Gazetedeki bir başka haberdeyse, Kırım'da nüfusun yaklaşık %12'sini oluşturan Tatar-Türk nüfusun kaygılarına dikkat çekiliyor.
Çariçe Büyük Katerine dönemindeki kırım ve Stalin dönemindeki toplu sürgün nedeniyle Rusya'ya soğuk hisler taşıyan Kırım Türklerinin geçen hafta yerel parlamento önünde Rus milliyetçileri ile çatıştığı hatırlatılıyor.
Kırım'daki yerel hükümetin başındaki Sergei Aksyonov'un güvence vermesine rağmen Kırım Türkleri arasında savunma gücü oluşturulduğu aktarılıyor.
Bahçesaray'da yaşayan 57 yaşındaki Server, "ateşli gençlerin” toprağını savunmaya istekli olduğunu belirterek, "Barut fıçısı üzerinde oturuyoruz” diyor.
Çin'deki bıçaklı-palalı katliam**Guardian**'da, Çin'in güneybatısındaki Kunmig kentinde bıçaklı ve palalı saldırıyla 29 kişinin ölümü ve yaklaşık 130 kişinin yaralanmasıyla ilgili geniş bir habere ve bir yorum yazısına yer veriliyor.
Saldırıdan Şincan Özerk Bölgesi'nde bağımsız Doğu Türkistan devleti kurulmasını savunan Uygurların sorumlu tutulduğunu belirten Tania Branigan, Çin ekonomisi büyürken güvenlik bütçesinin 1 milyar doları bulduğuna ve Müslüman azınlığa yönelik kısıtlamaların arttığına dikkat çekiyor.
2008'den bu yana Uygurlar ile Han Çinlileri arasındaki çatışmalarda yüzlerce kişinin öldüğü hatırlatılan yorum yazısında İsveç Ulusal Savunma Koleji'nden Magnus Ranstrop'un ağzından, suçlamaların aksine Uygur militanların dışarıyla bağlantılarının çok sınırlı olduğunu belirtiyor.

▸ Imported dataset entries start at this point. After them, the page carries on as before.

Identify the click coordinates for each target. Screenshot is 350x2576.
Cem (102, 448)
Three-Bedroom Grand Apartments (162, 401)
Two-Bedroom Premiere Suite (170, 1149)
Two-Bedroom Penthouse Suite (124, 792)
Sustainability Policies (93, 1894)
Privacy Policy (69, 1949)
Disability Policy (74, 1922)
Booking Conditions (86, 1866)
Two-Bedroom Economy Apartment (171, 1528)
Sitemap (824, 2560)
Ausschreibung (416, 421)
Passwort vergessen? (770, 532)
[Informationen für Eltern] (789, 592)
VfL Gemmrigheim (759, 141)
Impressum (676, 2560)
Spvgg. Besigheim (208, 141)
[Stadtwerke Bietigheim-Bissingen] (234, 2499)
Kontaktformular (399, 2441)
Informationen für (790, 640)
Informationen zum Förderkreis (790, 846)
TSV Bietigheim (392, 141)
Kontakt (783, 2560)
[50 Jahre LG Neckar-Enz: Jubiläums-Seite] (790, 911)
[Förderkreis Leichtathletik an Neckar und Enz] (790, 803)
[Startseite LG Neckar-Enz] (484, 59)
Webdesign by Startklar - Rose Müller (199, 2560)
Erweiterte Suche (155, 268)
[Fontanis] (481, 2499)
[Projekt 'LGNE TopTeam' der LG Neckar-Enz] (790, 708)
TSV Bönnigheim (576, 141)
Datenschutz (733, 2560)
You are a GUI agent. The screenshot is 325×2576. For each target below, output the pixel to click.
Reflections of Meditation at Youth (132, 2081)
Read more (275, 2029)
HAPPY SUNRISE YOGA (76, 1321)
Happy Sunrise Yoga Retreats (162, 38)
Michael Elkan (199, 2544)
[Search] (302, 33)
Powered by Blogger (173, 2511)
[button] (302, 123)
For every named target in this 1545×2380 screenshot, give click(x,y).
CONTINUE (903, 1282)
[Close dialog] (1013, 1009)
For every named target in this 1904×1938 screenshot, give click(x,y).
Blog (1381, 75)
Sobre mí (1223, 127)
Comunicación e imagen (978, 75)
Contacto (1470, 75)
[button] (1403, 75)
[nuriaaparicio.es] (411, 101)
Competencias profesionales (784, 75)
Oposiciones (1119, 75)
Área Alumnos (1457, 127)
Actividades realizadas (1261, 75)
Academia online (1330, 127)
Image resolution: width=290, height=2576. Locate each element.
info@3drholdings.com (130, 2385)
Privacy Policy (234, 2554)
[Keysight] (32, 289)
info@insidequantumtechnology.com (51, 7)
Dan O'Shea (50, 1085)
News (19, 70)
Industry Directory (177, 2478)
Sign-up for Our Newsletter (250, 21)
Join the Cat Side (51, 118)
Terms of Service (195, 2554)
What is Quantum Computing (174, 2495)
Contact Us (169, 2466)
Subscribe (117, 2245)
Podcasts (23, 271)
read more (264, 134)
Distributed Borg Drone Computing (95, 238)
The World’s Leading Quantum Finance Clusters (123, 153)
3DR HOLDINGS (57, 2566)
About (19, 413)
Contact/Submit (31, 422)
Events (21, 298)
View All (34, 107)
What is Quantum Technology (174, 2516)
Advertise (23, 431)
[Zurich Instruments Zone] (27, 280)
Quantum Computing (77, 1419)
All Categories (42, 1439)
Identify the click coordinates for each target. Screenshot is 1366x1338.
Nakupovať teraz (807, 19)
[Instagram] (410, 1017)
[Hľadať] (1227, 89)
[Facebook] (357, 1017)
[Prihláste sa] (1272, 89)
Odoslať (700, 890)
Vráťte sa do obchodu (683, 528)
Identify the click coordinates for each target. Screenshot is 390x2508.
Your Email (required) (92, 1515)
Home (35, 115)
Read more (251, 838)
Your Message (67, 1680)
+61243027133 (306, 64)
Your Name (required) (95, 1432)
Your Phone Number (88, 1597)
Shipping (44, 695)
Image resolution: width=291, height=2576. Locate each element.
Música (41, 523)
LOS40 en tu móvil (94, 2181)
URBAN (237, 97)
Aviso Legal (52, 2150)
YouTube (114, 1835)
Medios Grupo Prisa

Rotterdam Erasmus Üniversitesi'nden Andrew Fisher, Şincan gibi yerlerde yaşanan kentsel dönüşümün, eski kentlerde yıkımın nasıl yapılacağı konusunda bir etnik gerilim yarattığının altını çiziyor.
Mısır'da yeni hükümet**Financial Times** gazetesinde, yeni göreve başlayan Mısır Başbakanı İbrahim Mihlib'in, grev yapan işçilere "vatanseverlik” çağrısı aktarılıyor.
Grev yapan tekstil ve çelik işçilerinin yanı sıra; otobüs şoförlerinin, doktorların ve eczacıların da iş bıraktığı belirtiliyor haberde.
Gazete, 2011'de Hüsnü Mübarek iktidarının devrimle yıkılması ve geçen Temmuz ayında seçilmiş Cumhurbaşkanı Muhammed Mursi'nin ordu darbesiyle görevden uzaklaştırılmasının ardından ülkede kim iktidara gelirse gelsin, zorlu bir görev devralacağı vurgulanıyor.
Gazetedeki başka bir analizdeyse, Venezüela'da sosyalistlerin iktidarına karşı yükselen protesto hareketi değerlendirilirken, gelişmelerden "en çok kaybedenin veya en çok kazananın” ülkenin en yakın müttefiği Küba olacağı belirtiliyor.